Et lorsque ces affaires parviennent malgré tout devant les tribunaux, les surveillants fautifs, lorsqu’ils sont sanctionnés, sont condamnés à des peines de prison avec sursis – des sanctions sans commune mesure avec celles dont écopent généralement les personnes détenues pour des faits similaires, ou même pour de simples insultes. Certes, leurs antécédents judiciaires jouent en leur défaveur, quand les surveillants n’en ont généralement aucun. Mais le casier n’explique pas tout. « Certains collègues peinent à reconnaître que ce qui se passe à l’intérieur est au moins aussi grave que les mêmes violences à l’extérieur. Il y a un véritable déni de droit pour les personnes détenues », déplore un magistrat.

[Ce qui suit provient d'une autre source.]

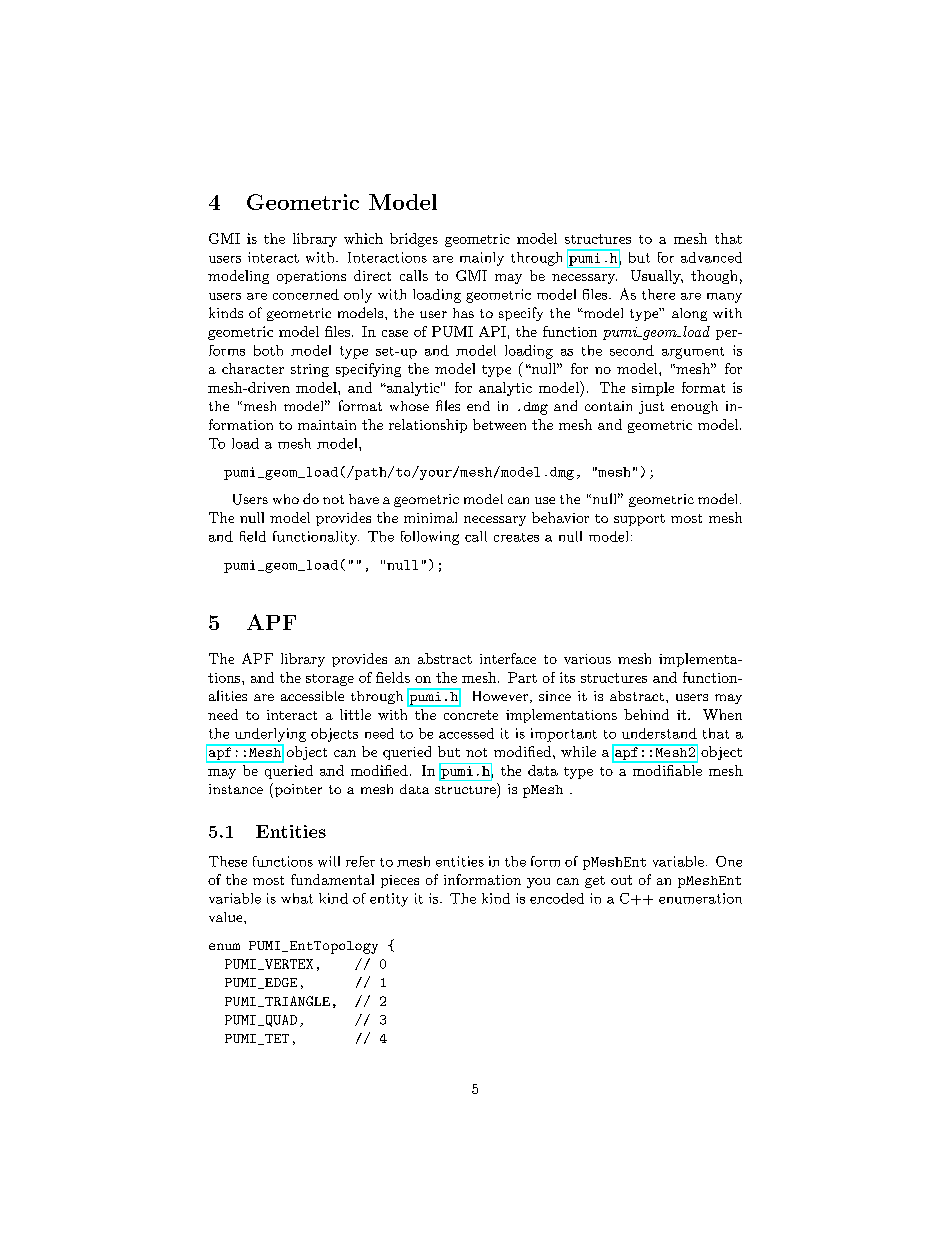  Describe the element at coordinates (711, 257) in the page. I see `advanced` at that location.
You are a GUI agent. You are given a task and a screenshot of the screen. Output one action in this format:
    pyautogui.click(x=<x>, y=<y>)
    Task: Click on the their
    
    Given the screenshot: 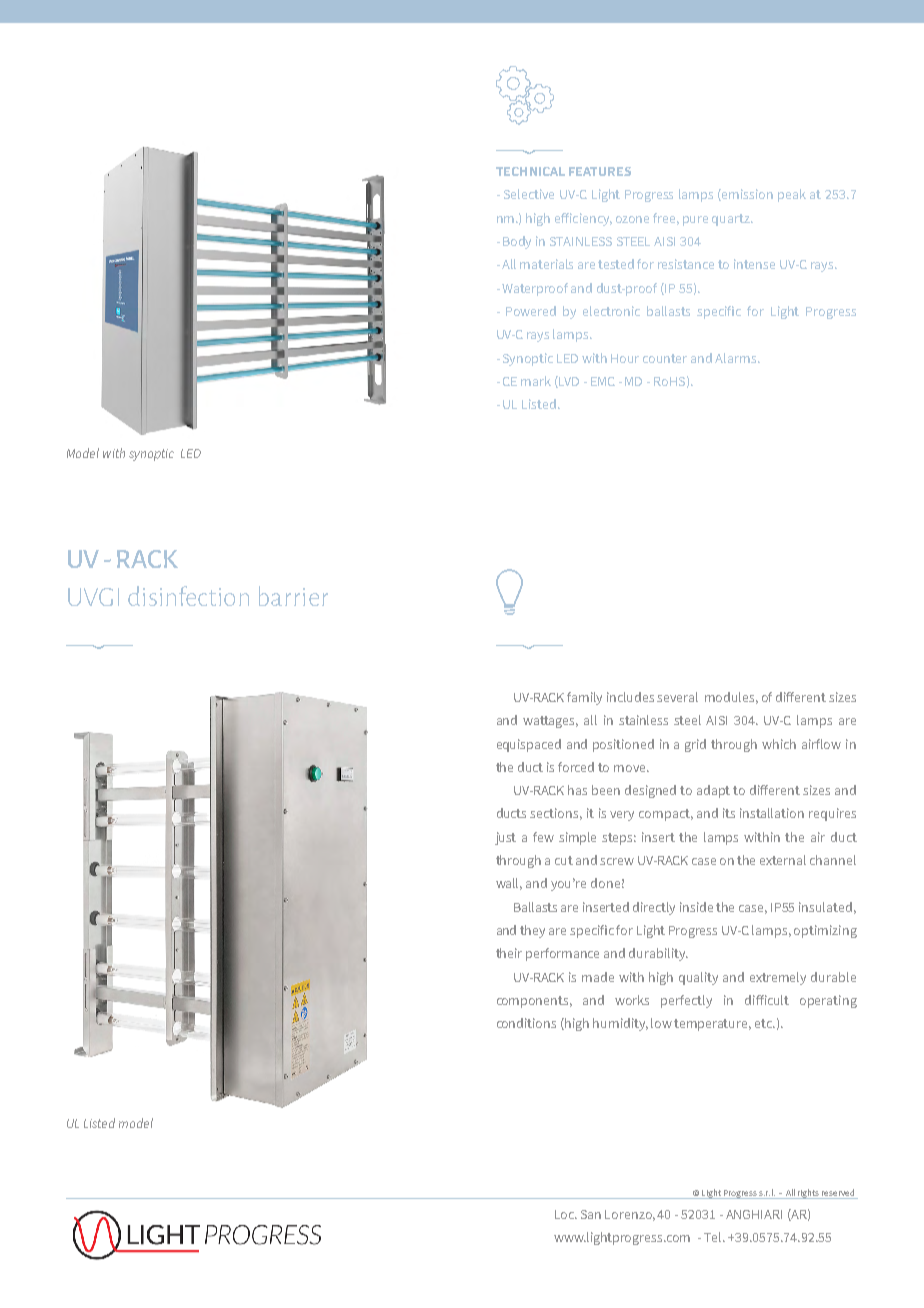 What is the action you would take?
    pyautogui.click(x=509, y=953)
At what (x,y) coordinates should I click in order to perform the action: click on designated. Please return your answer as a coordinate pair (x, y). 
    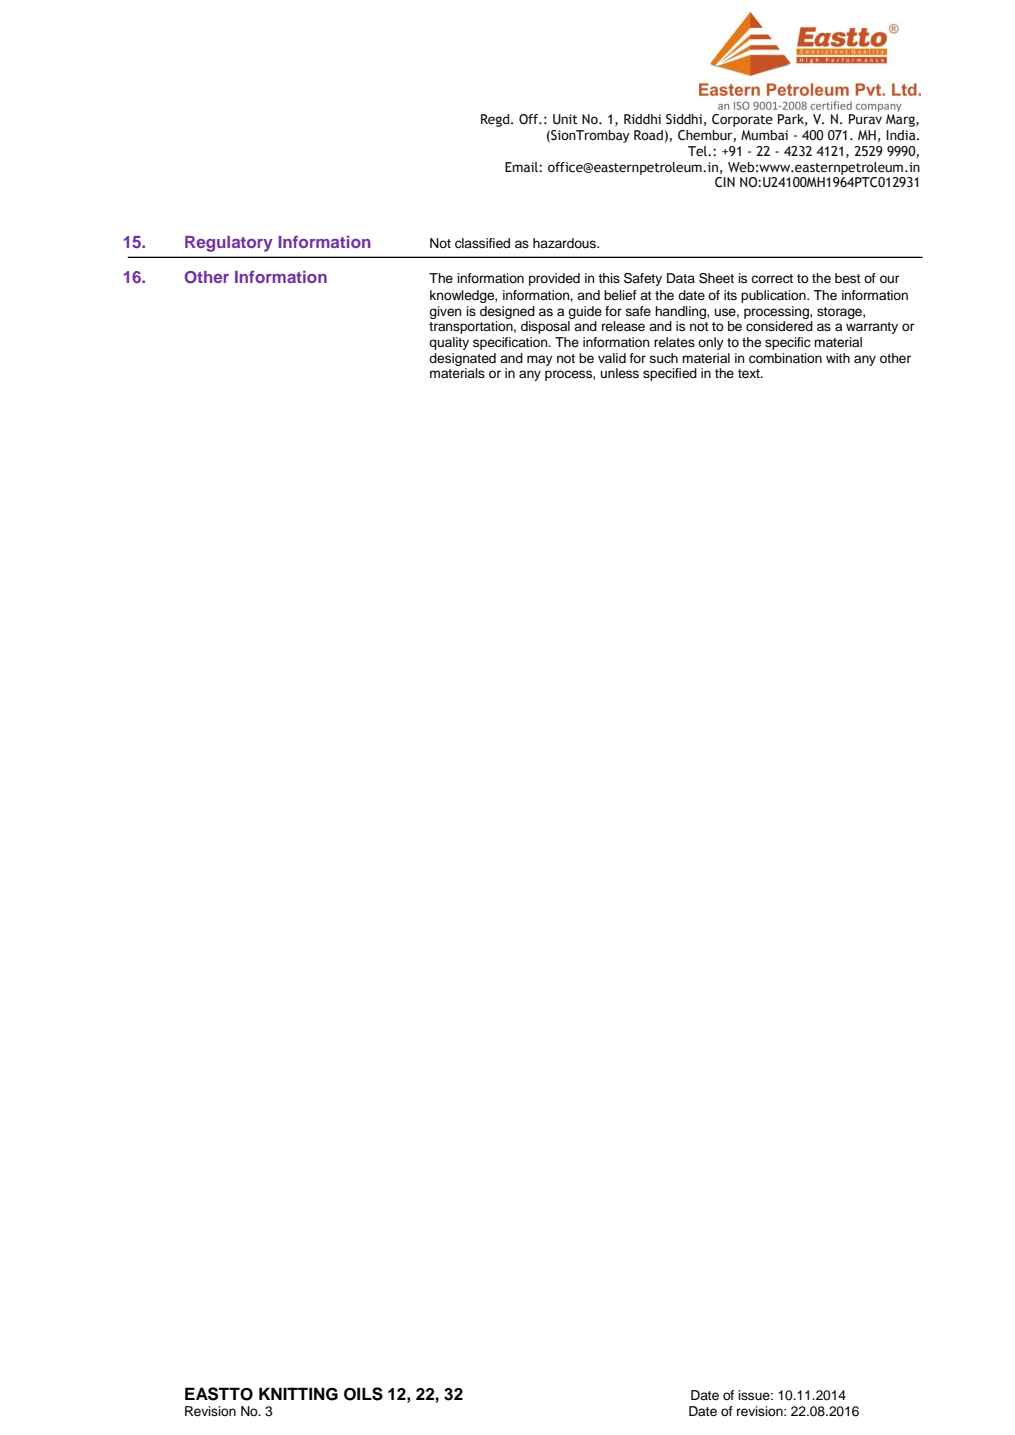
    Looking at the image, I should click on (462, 359).
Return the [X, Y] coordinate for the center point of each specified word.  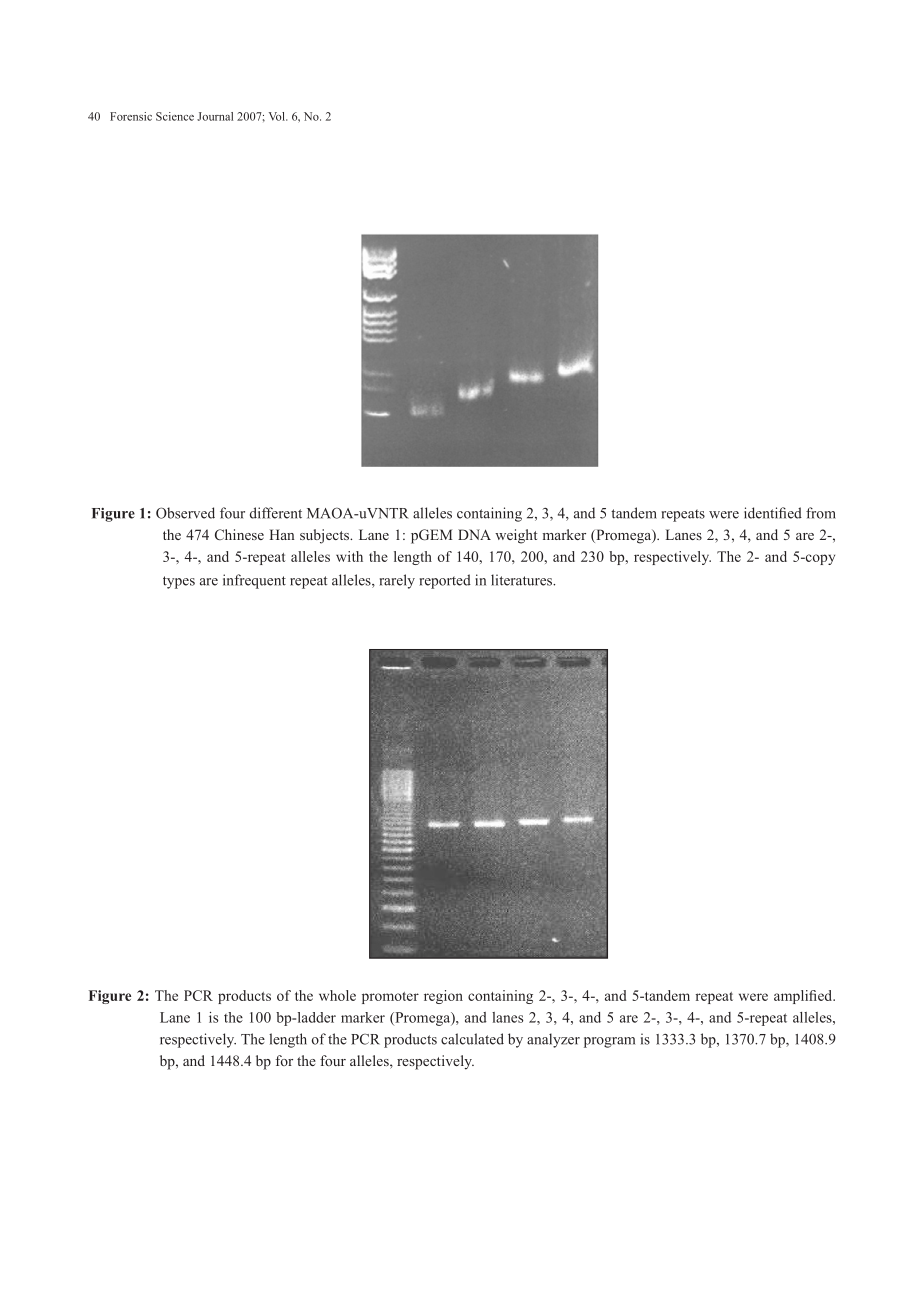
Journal [215, 116]
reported [445, 581]
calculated [472, 1039]
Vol [278, 116]
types [179, 582]
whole [337, 995]
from [821, 513]
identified [773, 513]
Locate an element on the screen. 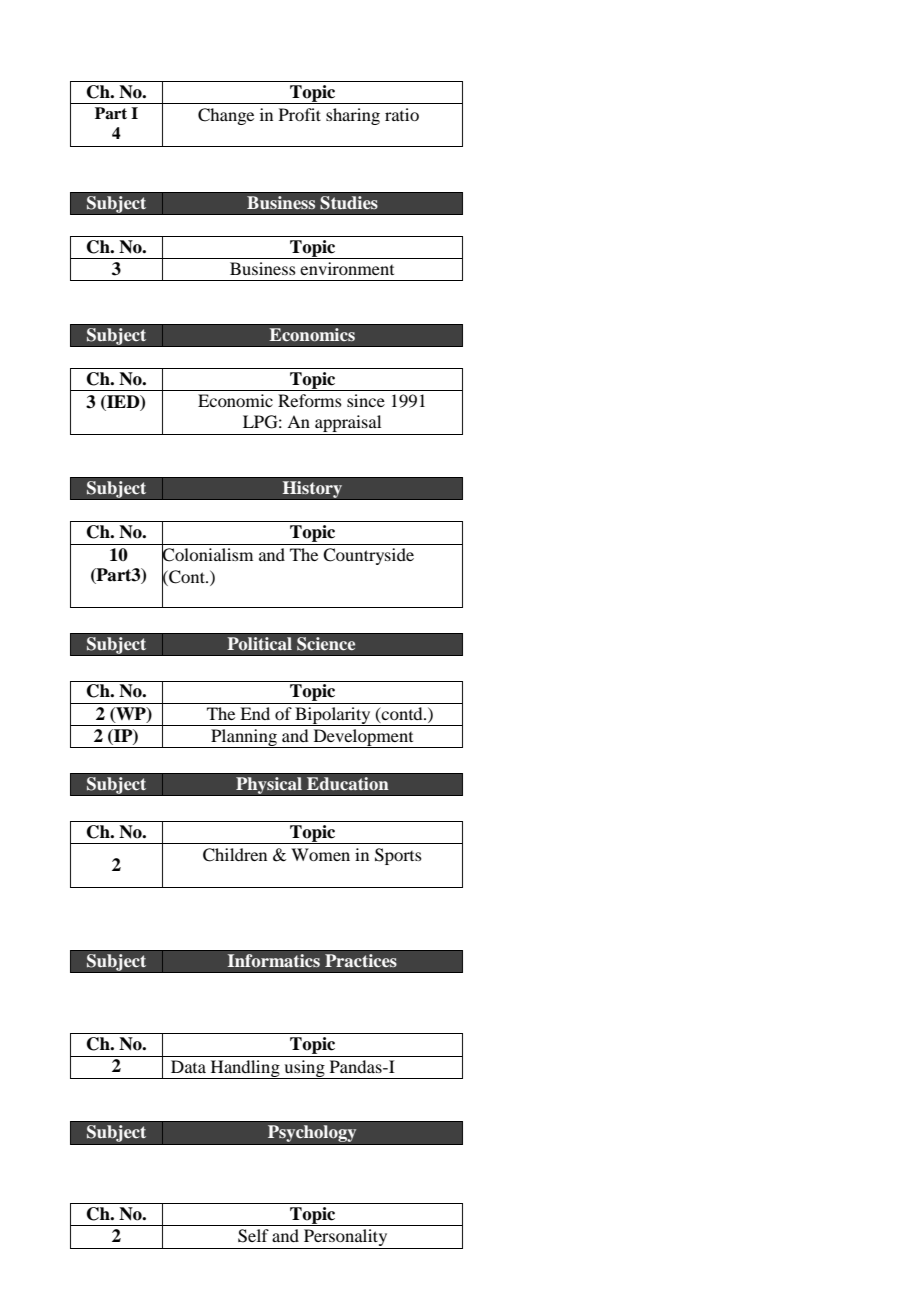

Une responsabilité collective

Face à ces constats, il y a urgence à réaffirmer que ces violences sont inadmissibles. Que ce n’est pas parce qu’elles sont commises à l’encontre de « délinquants » qu’elles ne sont pas graves et qu’elles peuvent se produire impunément. Autrement, quel message adressons-nous collectivement à ceux que la justice a sanctionnés pour avoir enfreint la loi et que nous prétendons ainsi réinsérer ? Que parce qu’ils ont commis une infraction, ils ne méritent pas qu’on leur rende justice ? Que la loi ne s’applique pas à ceux qui sont chargés de la faire appliquer ?

Certains – trop peu nombreux – n’ont pas abdiqué face à ces violences : des personnels pénitentiaires, des soignants et des intervenants qui prennent tous les risques pour les dénoncer ; des cadres, qui font leur possible pour les prévenir et ne pas les laisser passer ; des magistrats et des enquêteurs, qui déploient tous les moyens à leur disposition pour faire la lumière sur ces faits ; des avocats, qui défendent corps et âme leur client ; et enfin, des personnes détenues victimes, qui jusqu’au bout, bataillent pour que justice leur soit rendue. Avec ce rapport et ce numéro, nous continuons de prendre part à ce combat et entendons briser le silence. Pour que l’inacceptable ne soit plus toléré.

Par Laure Anelli

(1) « Omerta, opacité et impu­nité. Enquête sur les violences commises par les personnels pénitentiaires sur les personnes détenues », Observatoire international des prisons – section française, juin 2019.
(2) Témoignage transmis à l’OIP en mars 2019, par l’intermédiaire de l’avocate de l’intéressé.
(3) Rapport d’activi­tés du Défenseur des droits 2018.
(4) Statistique issue du rapport 2013 sur l’action du Défenseur des droits auprès des personnes déte­nues. Les services du Défenseur des droits ont indiqué que ce chiffre était stable et toujours d’actualité depuis la publication de ce rapport.
(5) Des personnes détenues allèguent en effet avoir subi, lors de fouilles à nu, des pénétrations digitales anales de la part d’agents qui auraient ainsi tenté de récupérer d’éventuels objets ou substances prohibés.
(6) « Prison des Baumettes : Un surveillant mis en examen pour avoir facilité une agression au cut­ter », 20 minutes, 1er mars 2017.
(7) Ibid. La justice reproche au surveillant mis en cause d’avoir, à deux reprises dans le passé, permis l’accès d’un déte­nu à une cellule dont l’occupant l’avait légèrement molesté.
(8) « Metz : des sur­veillants de prison soupçonnés d’être impliqués dans des expéditions punitives », Le Pari­sien, 23 octobre 2018.
(9) Moi, maton, j’ai brisé l’omerta, édi­tions du Moment, 2016.
(10) « Les gardiens condamnés vont reprendre le tra­vail », Le Parisien, 16 décembre 2006.